Since January 2006, Nicolaus Schafhausen has been Director of the Witte de With Center for Contemporary Art in Rotterdam, The Netherlands. In June 2005, he was appointed Founding Director of the European Kunsthalle in Cologne for two years. This project explores models for a potential contemporary art institution in Cologne. He is Commissioner of the German Pavilion at the 52nd Venice Biennale in 2007.

Nicolaus Schafhausen was born in 1965 in Düsseldorf, studied art history at the Berlin Technical University and at Munich’s Ludwig Maximilian University. Schafhausen initially wanted to become an artist and then, while holding a scholarship at Künstlerhaus Bethanien in Berlin in 1991, resolved, along with artist Markus Schneider to found the Lukas & Hoffmann gallery. He managed the gallery until 1994 – it was initially based in Berlin and then in Cologne. During those three years, he realized, among others things, the first exhibitions of artists who are now so internationally successful, namely Kai Althoff, Olafur Eliasson, Carsten Höller and Antje Majewski. During this period he started working freelance as a curator. From 1995 to 1998, he was Artistic Director of Künstlerhaus Stuttgart. In the form of the “conversion room,” he launched a model for communicating art that was to set the tone in similar institutions in the 1990s. The symposium on “Art and Art Communication in Central and Eastern Europe,” conceived by him in 1997 in Stuttgart and organized jointly with Institut für Auslandsbeziehungen (ifa) set standards in the critical discussions of art in those regions. On behalf of the Weimar State Art Collections, together with Klaus Biesenbach in 1996 he curated the show “after Weimar,” the first institutional international group show of contemporary art in East Germany after German reunification. In 1996, he was adviser to documenta X.

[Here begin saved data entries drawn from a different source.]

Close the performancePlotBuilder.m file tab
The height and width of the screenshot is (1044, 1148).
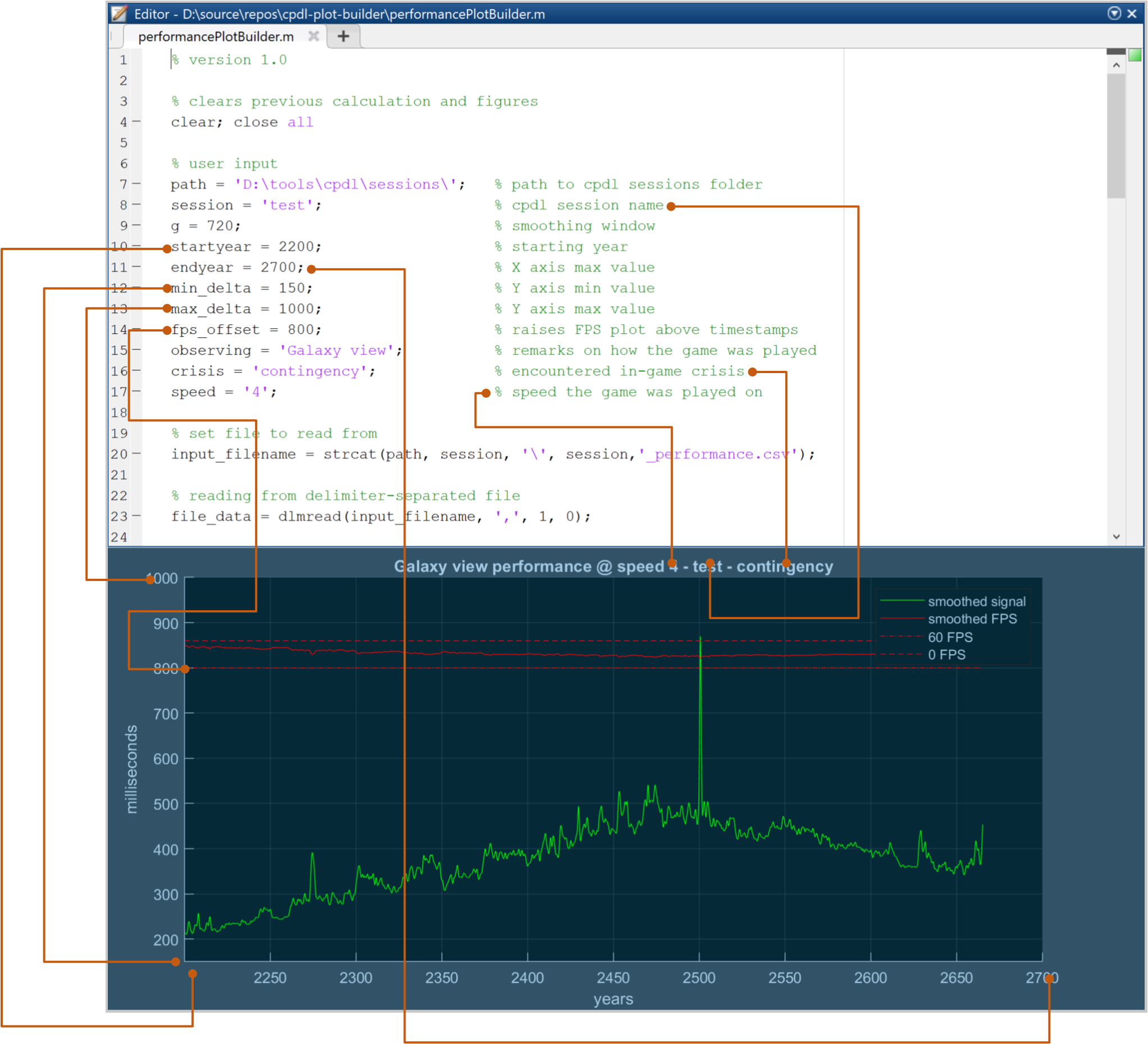click(x=313, y=37)
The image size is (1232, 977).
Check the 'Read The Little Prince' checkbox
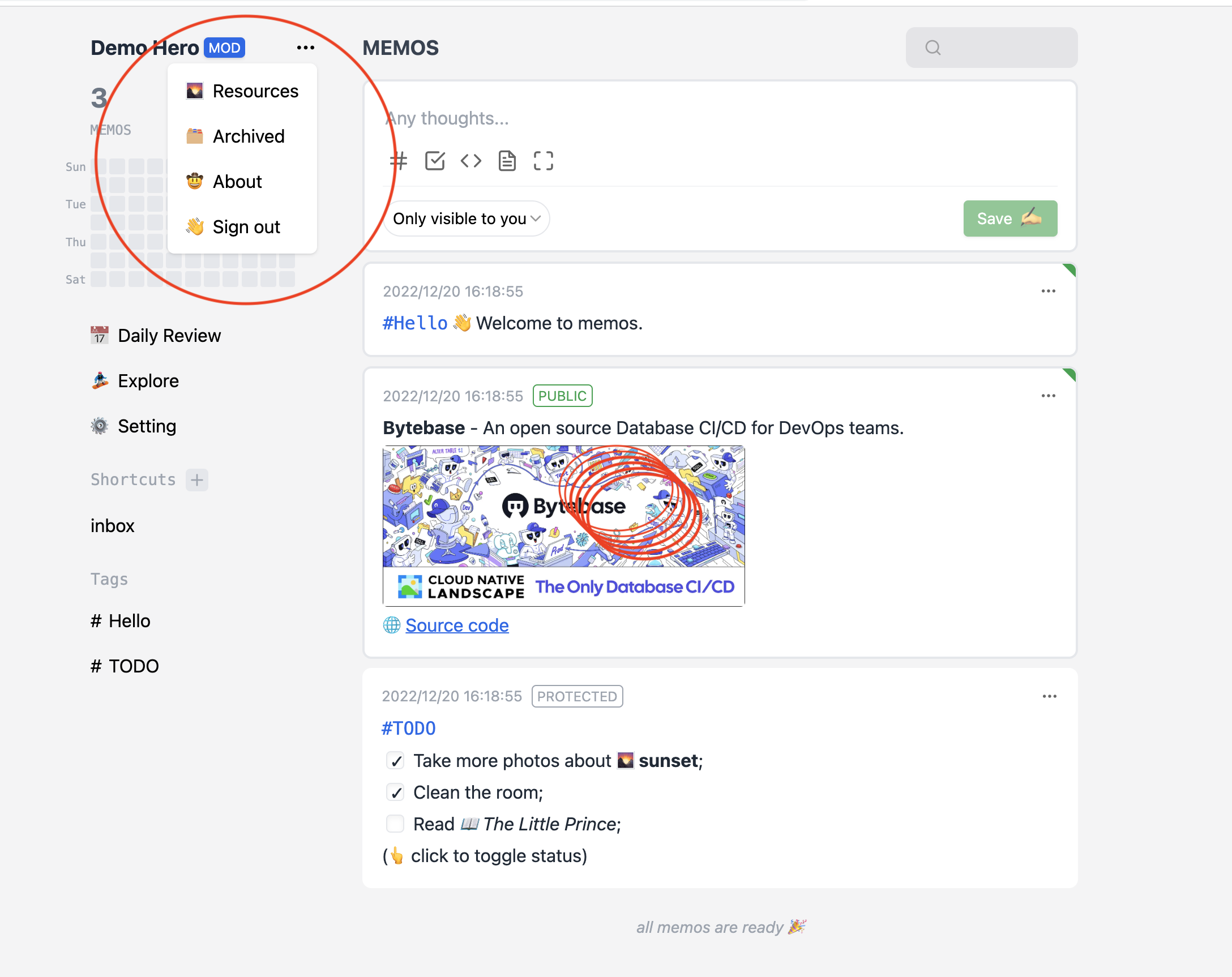click(x=395, y=824)
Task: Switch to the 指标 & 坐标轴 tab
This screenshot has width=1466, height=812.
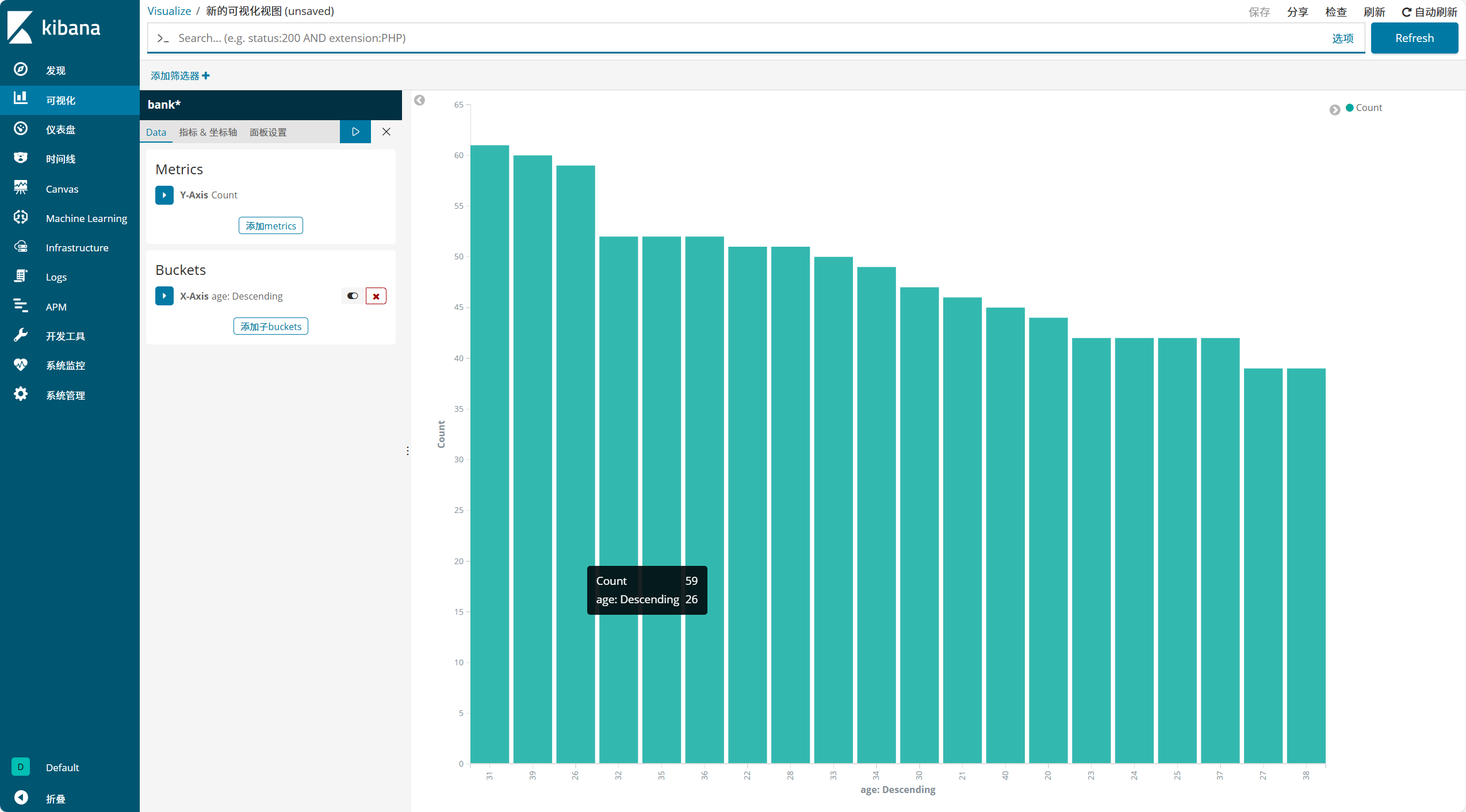Action: (208, 132)
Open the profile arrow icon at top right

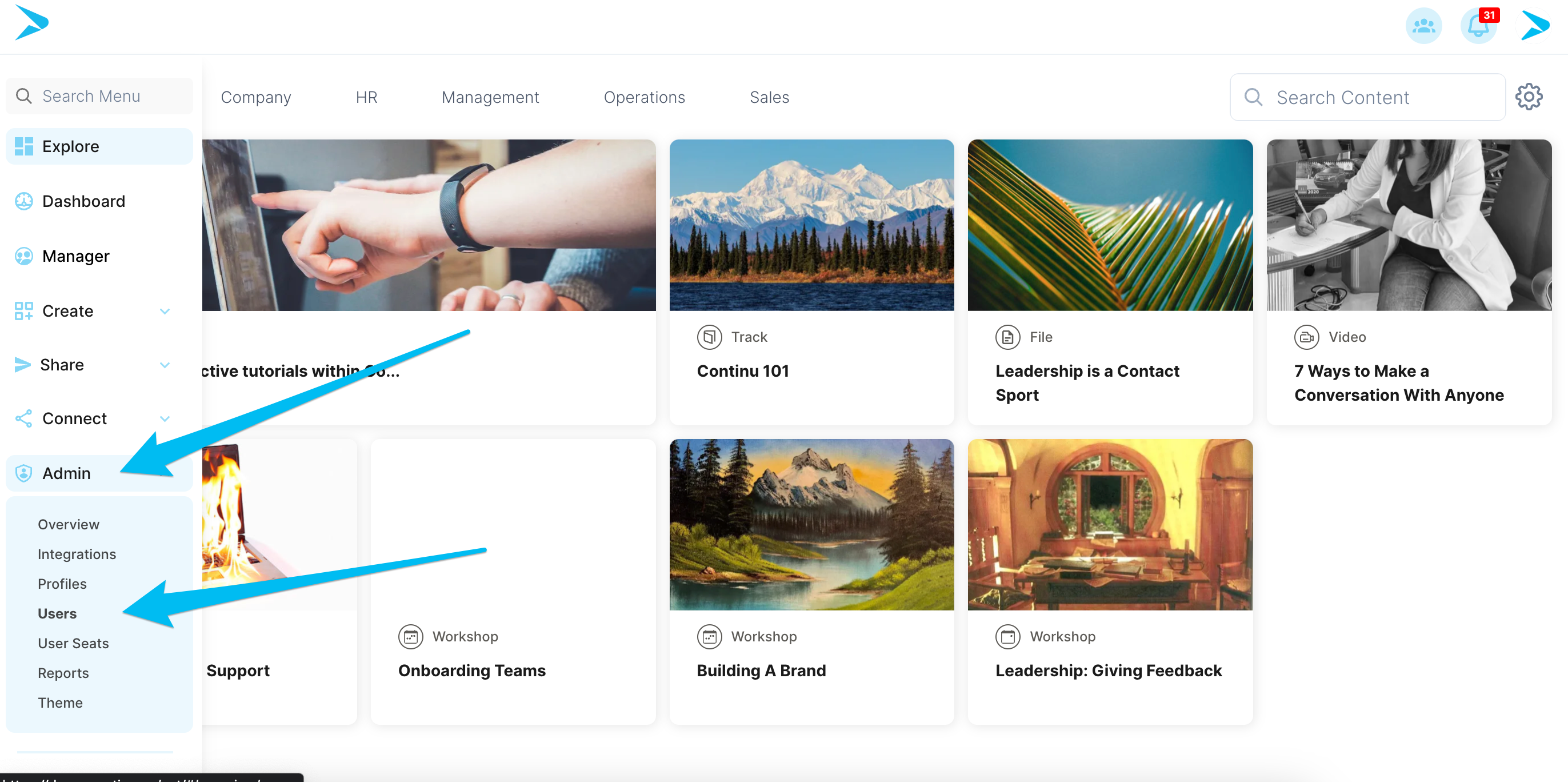1534,26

In 1999, Schafhausen was appointed Director of Frankfurter Kunstverein, and he remained its artistic and commercial director until December 2005. Under his management, Frankfurter Kunstverein was repositioned nationally and internationally. The programmatic highlights of the period were the thematic exhibitions he launched on current social issues, namely on topics such as the “local” (“To the people of the city of the Euro”), on migration (“You have to really learn a lot to function here”) and the trilogy on the almost unfathomable phenomenon of globalization (“Neue Welt”, “New Heimat”, “Non-Places”). Shows such as the panorama exhibition “deutschemalereizweitausenddrei” served mass tastes. The exhibition to mark the 100th anniversary of the birth of Theodor W. Adorno “Adorno. The Possibility of the Impossible” is evident of Schafhausen’s desire to trigger discussion.

Nicolaus Schafhausen is a member of various private and public juries and advisory boards. Since 2002 he is consultant to the DekaBank art collections as well as a Board member of the Ursula Blickle Foundation. He was advisor to the state art collections of the Nord-Pas de Calais, Frac, Dunkirk Departements (1999 to 2005) and consultant for the Lufthansa Aviation Center along with Max Hollein (2004 to 2007). Since 2006 he has been a member of a number of periodic international art awards, latest once include Prix de la Jeune Peinture jury in Brussels and the Hermes Korea Missulsang Award in Seoul, Korea. In 2003, Schafhausen was awarded the Hesse State Prize for Culture.